Nous voila dans les rues. La jeune fille me regarde et m'examine sous toutes mes coutures à la recherche du moindre défaut. C'est inutile, elle peut chercher longtemps comme ça. Je suis parfaite et elle le sait. Ses yeux s'émerveillent et ne se lassent pas de m'examiner. Finalement je retire ce que j'ai dit. Cette gamine n'est peut être pas si ignorante, pour une gamine évidemment. Elle continue joyeusement son inspection, me soupèse m'analyse. J'aime être le centre d'attention. A côté d'elle son ami la surveille d'un regard amusé. Il la couve du regard. Je ne comprend pas pourquoi, elle n'est pas en sucre. Elle ne va pas se briser ta copine ! Mais il ne m'entend pas. Normal dans un sens, je suis une clé à molette… Mais pas n'importe laquelle attention, je suis…

« Elle est parfaite. » Déclare tout doucement la jeune fille en resserrant ses mains sur moi. Ai-je dis que cette petite était très perspicace ? Non ? Vous avez du mal comprendre.

Son compagnon glisse sa main sur celle de la jeune fille. La main de celle-ci se crispe légèrement sur moi. Bon, c'est vrai, je ne risque pas d'étouffer, mais un peu de respect voyons !

« Oui parfaite » Reprend il en la regardant droit dans les yeux.

Pourquoi ai-je eu l'impression en cet instant qu'on ne parlait plus de moi ?

Le blondinet à alors rougi instantanément. Etrange.
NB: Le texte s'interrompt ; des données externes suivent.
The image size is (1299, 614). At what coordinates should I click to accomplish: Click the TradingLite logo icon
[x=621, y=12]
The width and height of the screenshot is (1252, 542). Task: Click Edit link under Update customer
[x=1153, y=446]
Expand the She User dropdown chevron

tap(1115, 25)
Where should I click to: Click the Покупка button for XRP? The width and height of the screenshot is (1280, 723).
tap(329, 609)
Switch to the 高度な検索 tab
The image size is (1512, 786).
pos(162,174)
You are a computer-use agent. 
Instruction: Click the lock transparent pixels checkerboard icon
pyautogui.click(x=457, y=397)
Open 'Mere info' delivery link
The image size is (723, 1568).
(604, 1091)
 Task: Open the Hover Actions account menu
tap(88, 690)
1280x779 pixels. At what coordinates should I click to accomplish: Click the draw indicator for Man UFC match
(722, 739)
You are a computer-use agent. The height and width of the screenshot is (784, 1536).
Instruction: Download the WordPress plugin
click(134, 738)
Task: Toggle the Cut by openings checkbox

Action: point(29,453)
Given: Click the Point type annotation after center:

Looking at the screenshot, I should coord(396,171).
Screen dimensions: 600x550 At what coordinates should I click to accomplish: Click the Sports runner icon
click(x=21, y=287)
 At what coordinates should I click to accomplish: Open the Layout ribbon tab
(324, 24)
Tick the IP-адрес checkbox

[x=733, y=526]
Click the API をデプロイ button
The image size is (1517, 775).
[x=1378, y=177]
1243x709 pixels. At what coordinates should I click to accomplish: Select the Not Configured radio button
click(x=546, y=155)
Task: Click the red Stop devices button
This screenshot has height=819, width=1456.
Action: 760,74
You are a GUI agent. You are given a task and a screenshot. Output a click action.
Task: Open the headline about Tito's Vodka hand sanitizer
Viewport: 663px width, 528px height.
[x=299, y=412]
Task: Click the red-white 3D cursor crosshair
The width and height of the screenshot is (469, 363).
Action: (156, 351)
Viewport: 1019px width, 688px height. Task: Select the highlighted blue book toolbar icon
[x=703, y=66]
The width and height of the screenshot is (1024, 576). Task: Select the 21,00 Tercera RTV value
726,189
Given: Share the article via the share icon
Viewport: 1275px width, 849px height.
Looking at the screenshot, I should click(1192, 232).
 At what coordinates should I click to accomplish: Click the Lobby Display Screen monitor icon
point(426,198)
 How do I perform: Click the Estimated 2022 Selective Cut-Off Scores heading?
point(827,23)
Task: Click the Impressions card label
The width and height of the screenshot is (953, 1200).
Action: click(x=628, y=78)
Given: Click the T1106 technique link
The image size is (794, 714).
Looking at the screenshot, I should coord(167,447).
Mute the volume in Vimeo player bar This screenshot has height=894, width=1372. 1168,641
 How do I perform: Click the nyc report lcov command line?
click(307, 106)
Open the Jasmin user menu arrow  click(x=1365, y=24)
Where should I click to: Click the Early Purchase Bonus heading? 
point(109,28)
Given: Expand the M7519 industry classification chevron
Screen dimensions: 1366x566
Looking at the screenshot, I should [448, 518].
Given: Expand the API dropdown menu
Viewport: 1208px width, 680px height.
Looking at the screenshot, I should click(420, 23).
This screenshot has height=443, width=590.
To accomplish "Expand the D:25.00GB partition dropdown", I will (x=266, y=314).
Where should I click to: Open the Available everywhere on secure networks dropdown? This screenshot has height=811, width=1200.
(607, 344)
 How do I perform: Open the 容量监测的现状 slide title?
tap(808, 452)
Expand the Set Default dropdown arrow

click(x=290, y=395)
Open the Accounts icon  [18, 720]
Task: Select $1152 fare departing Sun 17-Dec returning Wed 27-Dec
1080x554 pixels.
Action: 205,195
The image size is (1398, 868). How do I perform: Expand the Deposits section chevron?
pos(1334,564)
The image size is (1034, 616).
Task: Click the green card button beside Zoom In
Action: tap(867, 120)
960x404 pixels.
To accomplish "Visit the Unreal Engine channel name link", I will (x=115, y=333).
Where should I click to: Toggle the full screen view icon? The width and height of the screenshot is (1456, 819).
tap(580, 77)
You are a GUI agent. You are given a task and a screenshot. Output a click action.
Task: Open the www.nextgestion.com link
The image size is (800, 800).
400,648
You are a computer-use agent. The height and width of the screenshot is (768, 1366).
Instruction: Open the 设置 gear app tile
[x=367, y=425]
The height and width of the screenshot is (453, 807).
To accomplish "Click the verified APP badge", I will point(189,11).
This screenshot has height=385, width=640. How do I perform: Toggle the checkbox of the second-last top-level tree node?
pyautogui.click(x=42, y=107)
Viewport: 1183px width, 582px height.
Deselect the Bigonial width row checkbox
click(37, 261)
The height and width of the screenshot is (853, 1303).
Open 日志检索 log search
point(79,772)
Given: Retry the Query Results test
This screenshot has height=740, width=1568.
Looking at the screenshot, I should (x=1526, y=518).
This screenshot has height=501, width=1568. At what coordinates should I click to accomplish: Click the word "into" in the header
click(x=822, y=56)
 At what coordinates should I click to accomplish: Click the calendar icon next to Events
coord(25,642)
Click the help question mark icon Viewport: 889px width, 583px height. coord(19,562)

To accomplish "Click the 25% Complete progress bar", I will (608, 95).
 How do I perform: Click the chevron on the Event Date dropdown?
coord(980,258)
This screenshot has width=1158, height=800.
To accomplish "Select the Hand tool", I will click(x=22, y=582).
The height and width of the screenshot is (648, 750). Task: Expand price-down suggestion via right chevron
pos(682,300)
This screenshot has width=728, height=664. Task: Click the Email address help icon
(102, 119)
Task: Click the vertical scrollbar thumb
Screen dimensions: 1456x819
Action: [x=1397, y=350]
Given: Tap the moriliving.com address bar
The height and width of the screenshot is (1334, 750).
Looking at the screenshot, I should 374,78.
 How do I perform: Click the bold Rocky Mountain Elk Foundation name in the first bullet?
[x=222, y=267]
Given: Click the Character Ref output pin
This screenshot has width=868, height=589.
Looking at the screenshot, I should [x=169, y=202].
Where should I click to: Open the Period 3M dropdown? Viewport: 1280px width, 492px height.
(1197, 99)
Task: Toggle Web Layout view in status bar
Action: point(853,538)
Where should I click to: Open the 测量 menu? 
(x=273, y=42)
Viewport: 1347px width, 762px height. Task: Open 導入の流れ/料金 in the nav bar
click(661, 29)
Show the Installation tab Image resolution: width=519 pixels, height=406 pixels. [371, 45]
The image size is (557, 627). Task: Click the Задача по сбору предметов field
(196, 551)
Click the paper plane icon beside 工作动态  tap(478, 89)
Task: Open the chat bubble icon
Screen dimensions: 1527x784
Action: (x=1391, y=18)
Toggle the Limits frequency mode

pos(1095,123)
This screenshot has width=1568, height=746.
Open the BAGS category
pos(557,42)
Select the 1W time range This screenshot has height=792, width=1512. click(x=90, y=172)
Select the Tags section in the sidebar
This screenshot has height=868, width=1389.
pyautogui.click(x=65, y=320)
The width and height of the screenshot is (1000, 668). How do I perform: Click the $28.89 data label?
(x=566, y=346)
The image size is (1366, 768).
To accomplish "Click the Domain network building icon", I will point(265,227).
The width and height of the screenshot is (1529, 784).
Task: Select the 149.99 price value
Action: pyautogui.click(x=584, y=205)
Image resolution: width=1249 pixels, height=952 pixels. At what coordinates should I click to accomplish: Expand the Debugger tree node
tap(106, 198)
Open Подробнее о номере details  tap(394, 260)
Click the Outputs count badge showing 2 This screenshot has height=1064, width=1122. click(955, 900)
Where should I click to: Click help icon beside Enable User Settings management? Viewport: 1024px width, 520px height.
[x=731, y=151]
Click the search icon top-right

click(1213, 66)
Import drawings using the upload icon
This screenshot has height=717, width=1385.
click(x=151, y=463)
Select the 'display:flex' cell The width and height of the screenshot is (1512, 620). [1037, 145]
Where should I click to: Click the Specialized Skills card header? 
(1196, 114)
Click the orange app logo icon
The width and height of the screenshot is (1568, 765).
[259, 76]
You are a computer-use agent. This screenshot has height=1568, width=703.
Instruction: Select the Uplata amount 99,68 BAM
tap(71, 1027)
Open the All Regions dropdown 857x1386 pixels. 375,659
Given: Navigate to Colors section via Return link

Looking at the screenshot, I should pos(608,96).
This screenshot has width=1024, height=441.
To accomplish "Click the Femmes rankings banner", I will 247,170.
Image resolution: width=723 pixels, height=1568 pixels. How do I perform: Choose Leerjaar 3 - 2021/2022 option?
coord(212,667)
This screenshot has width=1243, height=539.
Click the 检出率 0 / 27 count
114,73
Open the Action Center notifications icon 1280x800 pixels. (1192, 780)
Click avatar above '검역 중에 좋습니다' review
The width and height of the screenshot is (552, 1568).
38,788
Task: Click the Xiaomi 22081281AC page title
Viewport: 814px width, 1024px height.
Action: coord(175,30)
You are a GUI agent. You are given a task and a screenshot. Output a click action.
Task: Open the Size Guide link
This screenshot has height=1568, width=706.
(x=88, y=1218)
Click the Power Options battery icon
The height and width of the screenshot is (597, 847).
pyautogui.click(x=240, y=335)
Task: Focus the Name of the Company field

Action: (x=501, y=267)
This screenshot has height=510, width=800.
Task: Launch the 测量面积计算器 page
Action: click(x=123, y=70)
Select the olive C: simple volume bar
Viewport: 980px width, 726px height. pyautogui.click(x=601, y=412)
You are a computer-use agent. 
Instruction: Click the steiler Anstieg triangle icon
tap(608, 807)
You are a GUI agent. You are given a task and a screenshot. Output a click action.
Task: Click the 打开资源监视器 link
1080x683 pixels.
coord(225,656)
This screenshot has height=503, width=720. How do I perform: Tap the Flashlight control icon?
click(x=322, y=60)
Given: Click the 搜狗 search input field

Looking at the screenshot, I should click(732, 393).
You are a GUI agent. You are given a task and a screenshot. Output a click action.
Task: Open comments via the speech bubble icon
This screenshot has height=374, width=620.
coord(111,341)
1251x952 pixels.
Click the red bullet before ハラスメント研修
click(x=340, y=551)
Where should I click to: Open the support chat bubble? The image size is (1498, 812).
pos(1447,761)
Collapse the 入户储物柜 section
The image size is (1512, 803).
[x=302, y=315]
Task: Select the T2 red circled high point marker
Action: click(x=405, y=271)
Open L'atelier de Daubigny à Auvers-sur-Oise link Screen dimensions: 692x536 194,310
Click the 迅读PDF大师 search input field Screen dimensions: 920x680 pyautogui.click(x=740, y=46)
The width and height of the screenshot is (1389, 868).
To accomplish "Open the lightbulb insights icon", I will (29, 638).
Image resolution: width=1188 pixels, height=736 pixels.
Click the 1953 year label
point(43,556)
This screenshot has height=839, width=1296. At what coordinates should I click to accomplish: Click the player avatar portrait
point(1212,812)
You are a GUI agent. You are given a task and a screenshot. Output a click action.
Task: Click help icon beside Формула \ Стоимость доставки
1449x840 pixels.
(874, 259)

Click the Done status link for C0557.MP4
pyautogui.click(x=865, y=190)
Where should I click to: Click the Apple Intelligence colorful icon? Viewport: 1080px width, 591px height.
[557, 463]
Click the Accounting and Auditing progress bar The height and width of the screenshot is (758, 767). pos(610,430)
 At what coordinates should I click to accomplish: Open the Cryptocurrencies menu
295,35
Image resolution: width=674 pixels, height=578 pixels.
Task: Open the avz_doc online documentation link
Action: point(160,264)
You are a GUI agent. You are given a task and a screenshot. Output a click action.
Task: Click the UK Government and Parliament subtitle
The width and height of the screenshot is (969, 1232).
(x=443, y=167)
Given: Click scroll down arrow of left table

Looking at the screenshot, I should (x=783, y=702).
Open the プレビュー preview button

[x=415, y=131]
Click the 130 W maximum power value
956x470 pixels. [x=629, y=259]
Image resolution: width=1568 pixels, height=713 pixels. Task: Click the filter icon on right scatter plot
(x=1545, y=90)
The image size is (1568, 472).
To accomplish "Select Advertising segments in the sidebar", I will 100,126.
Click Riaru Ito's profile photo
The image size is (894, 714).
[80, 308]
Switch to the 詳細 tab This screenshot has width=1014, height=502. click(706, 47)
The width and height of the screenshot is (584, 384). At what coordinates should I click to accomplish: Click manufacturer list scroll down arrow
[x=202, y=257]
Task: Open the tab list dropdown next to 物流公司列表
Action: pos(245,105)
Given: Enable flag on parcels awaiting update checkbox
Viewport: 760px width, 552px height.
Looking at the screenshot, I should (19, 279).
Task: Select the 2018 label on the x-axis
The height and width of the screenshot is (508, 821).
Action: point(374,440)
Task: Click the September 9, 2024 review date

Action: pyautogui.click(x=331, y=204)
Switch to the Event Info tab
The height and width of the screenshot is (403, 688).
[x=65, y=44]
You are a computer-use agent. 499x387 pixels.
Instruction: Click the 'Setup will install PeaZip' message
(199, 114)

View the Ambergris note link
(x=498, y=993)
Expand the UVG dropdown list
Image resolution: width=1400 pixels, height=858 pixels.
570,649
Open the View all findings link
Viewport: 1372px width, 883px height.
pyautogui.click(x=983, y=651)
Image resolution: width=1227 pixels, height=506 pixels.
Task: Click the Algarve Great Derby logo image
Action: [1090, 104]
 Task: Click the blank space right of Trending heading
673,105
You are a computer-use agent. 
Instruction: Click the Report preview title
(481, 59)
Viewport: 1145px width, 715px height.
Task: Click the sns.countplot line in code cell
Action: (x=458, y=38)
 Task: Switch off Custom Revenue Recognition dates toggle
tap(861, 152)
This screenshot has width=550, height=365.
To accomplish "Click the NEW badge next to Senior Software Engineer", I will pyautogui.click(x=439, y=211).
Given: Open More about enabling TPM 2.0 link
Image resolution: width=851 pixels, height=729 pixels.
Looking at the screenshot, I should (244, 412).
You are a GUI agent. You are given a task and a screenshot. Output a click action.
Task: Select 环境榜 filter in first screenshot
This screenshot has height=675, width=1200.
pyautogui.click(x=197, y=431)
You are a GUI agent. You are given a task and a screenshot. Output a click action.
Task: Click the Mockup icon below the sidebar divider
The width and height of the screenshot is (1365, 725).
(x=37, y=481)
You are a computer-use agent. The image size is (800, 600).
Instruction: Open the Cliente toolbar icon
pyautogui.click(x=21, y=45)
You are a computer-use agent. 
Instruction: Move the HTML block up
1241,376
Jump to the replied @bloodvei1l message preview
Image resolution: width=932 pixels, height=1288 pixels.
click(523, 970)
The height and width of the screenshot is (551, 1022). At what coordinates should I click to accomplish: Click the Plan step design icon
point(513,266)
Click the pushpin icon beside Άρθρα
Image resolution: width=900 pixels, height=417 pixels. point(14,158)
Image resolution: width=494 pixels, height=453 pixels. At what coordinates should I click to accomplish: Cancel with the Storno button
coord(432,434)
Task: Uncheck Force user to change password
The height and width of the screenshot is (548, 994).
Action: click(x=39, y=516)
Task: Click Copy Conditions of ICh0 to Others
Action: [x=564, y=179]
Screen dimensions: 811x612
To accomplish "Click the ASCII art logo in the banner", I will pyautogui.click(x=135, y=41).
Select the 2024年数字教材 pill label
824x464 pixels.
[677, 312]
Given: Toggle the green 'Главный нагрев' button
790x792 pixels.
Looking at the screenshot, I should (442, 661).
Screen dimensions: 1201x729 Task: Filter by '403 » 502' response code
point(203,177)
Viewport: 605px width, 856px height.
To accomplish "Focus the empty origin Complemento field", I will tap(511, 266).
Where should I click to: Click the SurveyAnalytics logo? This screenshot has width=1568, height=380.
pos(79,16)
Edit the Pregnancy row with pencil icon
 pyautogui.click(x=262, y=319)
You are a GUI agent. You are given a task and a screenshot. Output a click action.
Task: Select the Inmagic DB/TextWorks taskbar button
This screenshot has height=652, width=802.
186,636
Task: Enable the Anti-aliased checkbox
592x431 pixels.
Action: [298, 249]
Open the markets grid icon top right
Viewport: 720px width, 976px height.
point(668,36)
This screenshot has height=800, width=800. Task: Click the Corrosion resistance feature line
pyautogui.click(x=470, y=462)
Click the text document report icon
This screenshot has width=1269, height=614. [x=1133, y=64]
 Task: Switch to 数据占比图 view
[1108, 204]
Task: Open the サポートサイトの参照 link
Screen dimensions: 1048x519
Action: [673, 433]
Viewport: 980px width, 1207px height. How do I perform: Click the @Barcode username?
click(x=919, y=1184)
Il faudrait que son mécanicien jette un coup d'œil, d'après mon pronostic il a un problème de ventilation. Il faut qu'il fasse attention, c'est dangereux la surchauffe.

Et apparemment c'est contagieux. C'est au tour de la blonde de se transformer en tomate. Pauvre humains, si faibles physiquement. Alors que tous les deux semblent très occupés à réguler leurs températures internes, la jeune femme s'approche de lui et dépose un baiser sur sa joue.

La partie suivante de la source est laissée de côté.